The height of metal workshop workers was measured with calibrated height measuring steel attached to the beam balance in a standing upright position with bare feet. Participants' weight was also measured using a calibrated weight scale and recorded accurately to 100 g. Body mass index was calculated based on the result of anthropometric measurements and it was categorized as underweight (<18.5 kg/m²), normal (18.5–24.99 kg/m²), overweight (25–29.99 kg/m²), and obese (≥30 kg/m²).

Data quality control

To ensure data quality, 2-day training was given for data collectors. Pretesting of the questionnaire was done with 5% of metal workshop workers at Dabat town to ensure its validity. Daily close supervision of the data collectors was made by the principal investigator during the data collection period. The data were checked for completeness and consistency before entry.

Data processing and analysis

After data collection, data were entered into Epi data 4.6 and then exported into Statistical Package for Social Sciences (SPSS) version 25 software for analysis. Descriptive statistics (mean, median, frequency, percentage, interquartile range) were used to summarize the characteristics of the study population through tables and charts. The normality of continuous data was checked by the Shapiro-Wilk test (p = 0.001). The Hosmer–Lemeshow test was done to assess model goodness-of-fit (p ≥ 0.05). Independent variables having a p ≤ 0.2 in bi-variable analyses were included in the multivariable analysis to control confounders in binary logistic regression models. An odds ratio (OR) at a 95% confidence interval (CI) was determined to see the strength of association between the independent variables and outcome variables. Factors with a p ≤ 0.05 in the multi-variable regression model were considered statistically significant.

Results

Socio-demographic and anthropometric characteristics

A total of 300 metalworkers participated in this study with a response rate of 91.5%. A majority (94.4%) of study participants were males. The median age of the participants was 35 years with an interquartile range of 16. Nearly 47% of study participants were unmarried. Regarding educational status, about one-third (35.3%) of participants were diplomas and above. A majority (92.4%) of the participants had a normal body mass index (Table 1).

TABLE 1

Table 1. Socio-demographic and anthropometric characteristics of study participants among metal workers in Gondar city, Northwest Ethiopia, 2021.

Behavioral and work-related characteristics

About one-third (34.7%) of the participants were smokers. One-third (34%) of the participants had more than 10 years of working experience. Among the total metal workers, about 57.3% of participants have not used ear protection devices and nearly half (52%) of the participants were exposed to noise levels >85 dB (Table 2).

TABLE 2

Table 2. Behavioral and work-related characteristics of study participants among metal workers in Gondar city, Northwest Ethiopia, 2021.

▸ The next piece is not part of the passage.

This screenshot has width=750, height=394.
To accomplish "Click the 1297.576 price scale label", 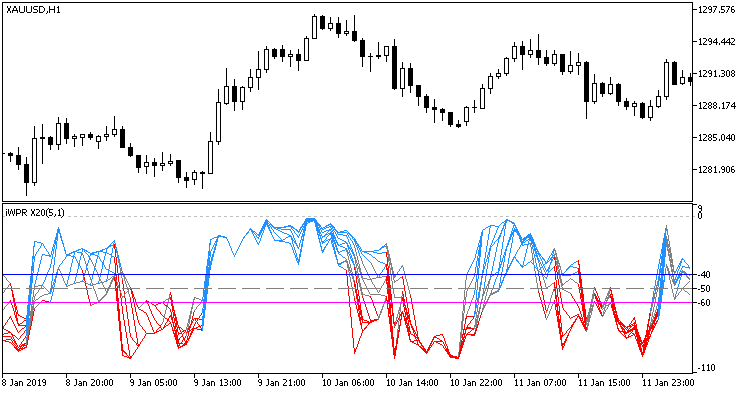I will [x=716, y=10].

Prevalence of hearing loss among metal workers

In this study, the prevalence of hearing loss among metalworkers was found to be 30.7% (95% CI: 25.7, 35.7). In addition, 23.7% of participants had bilateral hearing loss, whereas 7% had unilateral hearing loss (3.7% right ear, and 3.3% left ear) (Figure 1). Regarding the degree of hearing loss, about 17, 11, and 2.7% of participants had a mild, moderate, and severe form of hearing loss, respectively (Figure 2).

FIGURE 1

Figure 1. The prevalence of hearing loss according to types among metalworkers in Gondar city, Northwest, Ethiopia.

FIGURE 2

Figure 2. The prevalence of hearing loss according to the degree of severity among metalworkers in Gondar city, Northwest, Ethiopia.

Factors associated with hearing loss

In the bivariable analysis: work experience, working area noise level, age, cigarette smoking, alcohol intake, listening to music, and use of ear protection devices were significantly associated with hearing loss. However, in multivariable binary logistic regression analysis: only age, working experience, use of ear protection devices, smoking, and working area noise level were identified as statistically significant risk factors for hearing loss (Table 3).

TABLE 3

Table 3. Factors associated with hearing loss among metal workshop workers in Gondar city, Northwest Ethiopia, 2021.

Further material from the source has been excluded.